Draskovic’s remarks were broadcast on the Voice of Russia World Service, the official broadcasting service of the Russian government. His comments place him at odds with Western diplomacy and in accord with Moscow.
During the visit, Draskovic met with Russian Foreign Minister Igor Ivanov. After talks with Ivanov, Draskovic echoed Moscow’s position that stability in the Balkans depended upon observance of U.N. resolution 1244 which guarantees the territorial integrity of Yugoslavia and the return of Serb refugees to Kosovo.
This is Draskovic’s second trip to Moscow and his second meeting with Ivanov in less than five months.
Draskovic is a founder of the opposition movement to the Milosevic regime.
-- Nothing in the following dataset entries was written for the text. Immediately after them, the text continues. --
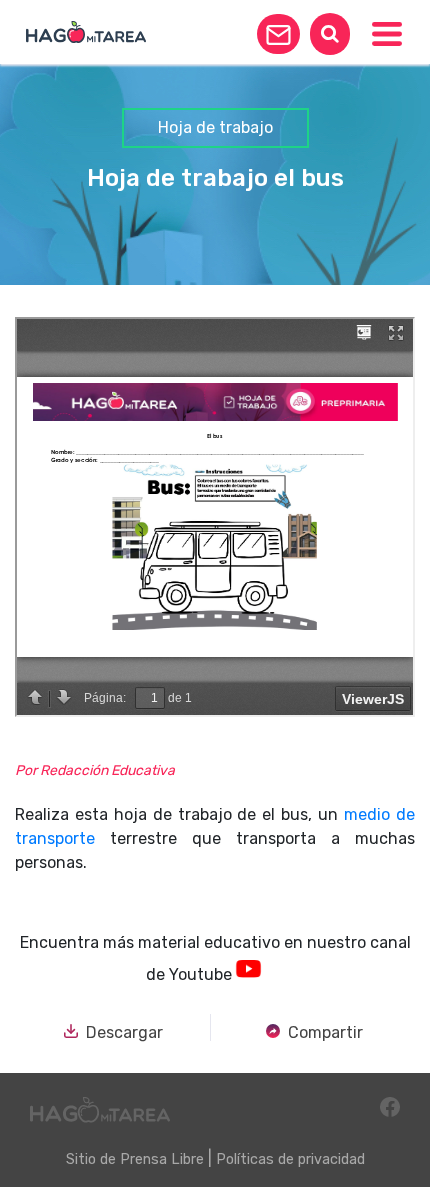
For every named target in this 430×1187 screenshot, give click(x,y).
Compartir (325, 1032)
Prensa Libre (162, 1159)
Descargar (124, 1032)
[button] (278, 34)
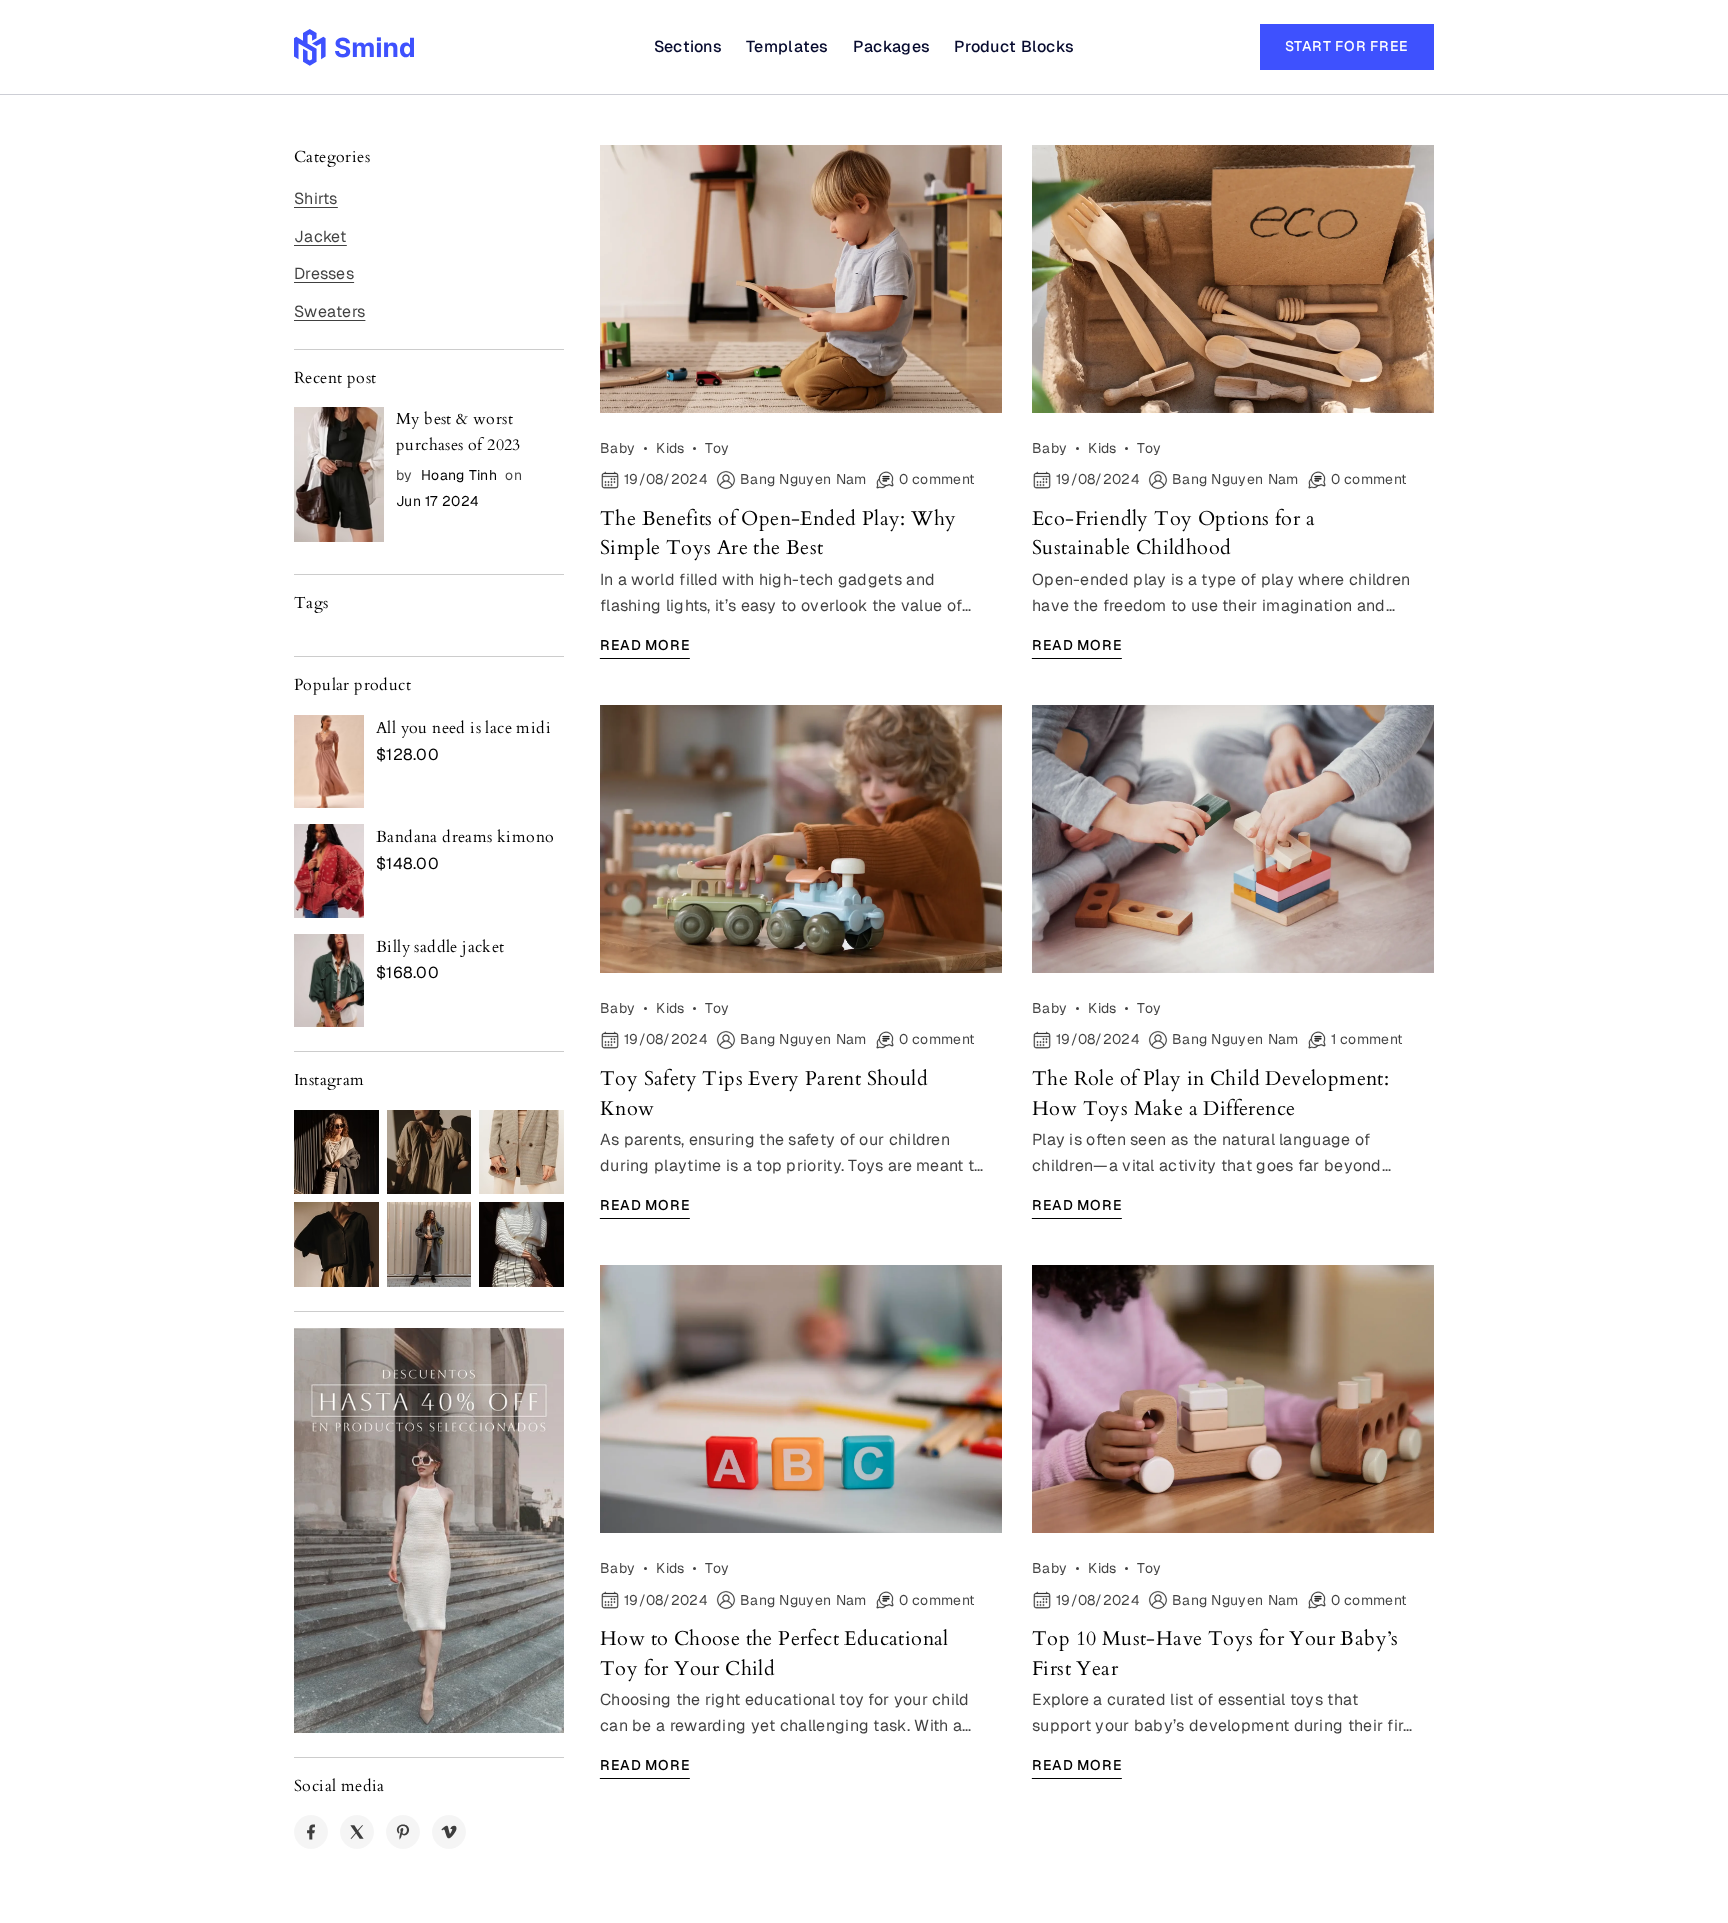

Draskovic and his SPO party, however, ultimately joined a coalition with Milosevic in January 1999. Given the post of Deputy Prime Minister to President Milosevic, in the early days of NATO’s air war against Yugoslavia, Draskovic was prominent in explaining Belgrade’s position in the struggle against NATO.
After publicly criticizing Milosevic, Draskovic was dismissed from his position of Deputy Prime Minister and again found himself in the role of opponent. Though a popular figure, he remained apart from the anti-Milosevic coalition until January 2000.
Draskovic does not advocate that Milosevic be tried as a war criminal, as other opposition figures do, but rather that Milosevic simply “fade away.”
Western leaders consider Milosevic a war criminal.
Moscow, too, has been critical of Milosevic, but in milder terms. While Russia has never wavered in its position that NATO’s attack upon Yugoslavia was illegal and unjustified, there is an indication that Russia considers Yugoslav leadership to bear responsibility for the disastrous confrontation with NATO.
Shortly after the end of NATO’s air war against Yugoslavia, then-Russian Prime Minister Sergei Stepashin declared that Milosevic was “largely responsible for what has become of Yugoslavia.”
Moscow has hosted another anti-Milosevic figure, the president of Montenegro, Milo Djukanovic.
Montenegro is one of the two republics making up the Yugoslav confederation. Montenegro’s partner is the much larger Serbia.
During his August 1999 visit to the Russian capital, Djukanovic expressed interest in greater Russian investment in Montenegro. He stated that any economic agreement between Russia and Montenegro could be concluded “without intermediaries in Belgrade.”
Russia is vitally concerned about the fate of Yugoslavia and the preservation of Kosovo as an integral part of the Yugoslav federation. A high-ranking Russian military official, Colonel-General Leonid Ivashov, has indicated that Russia could find itself compelled to confront NATO over the Kosovo question.
Moscow’s commitment to Milosevic is not as firm as its commitment to Yugoslavia, however. Moscow is willing to talk with other leaders, as the Draskovic visit demonstrates.